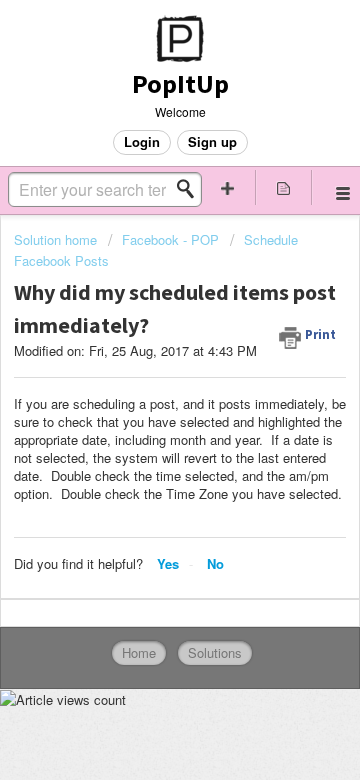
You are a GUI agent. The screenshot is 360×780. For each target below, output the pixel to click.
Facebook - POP (170, 239)
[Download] (143, 371)
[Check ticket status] (284, 187)
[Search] (191, 189)
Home (139, 652)
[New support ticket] (228, 187)
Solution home (57, 239)
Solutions (215, 652)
-------
Exclude the images and reproduce the remaining data exactly.

You are a GUI agent. The screenshot is 360×780. For each target below, output the pixel to click.
Facebook - POP (170, 239)
[Download] (143, 371)
[Check ticket status] (284, 187)
[Search] (191, 189)
Home (139, 652)
[New support ticket] (228, 187)
Solution home (57, 239)
Solutions (215, 652)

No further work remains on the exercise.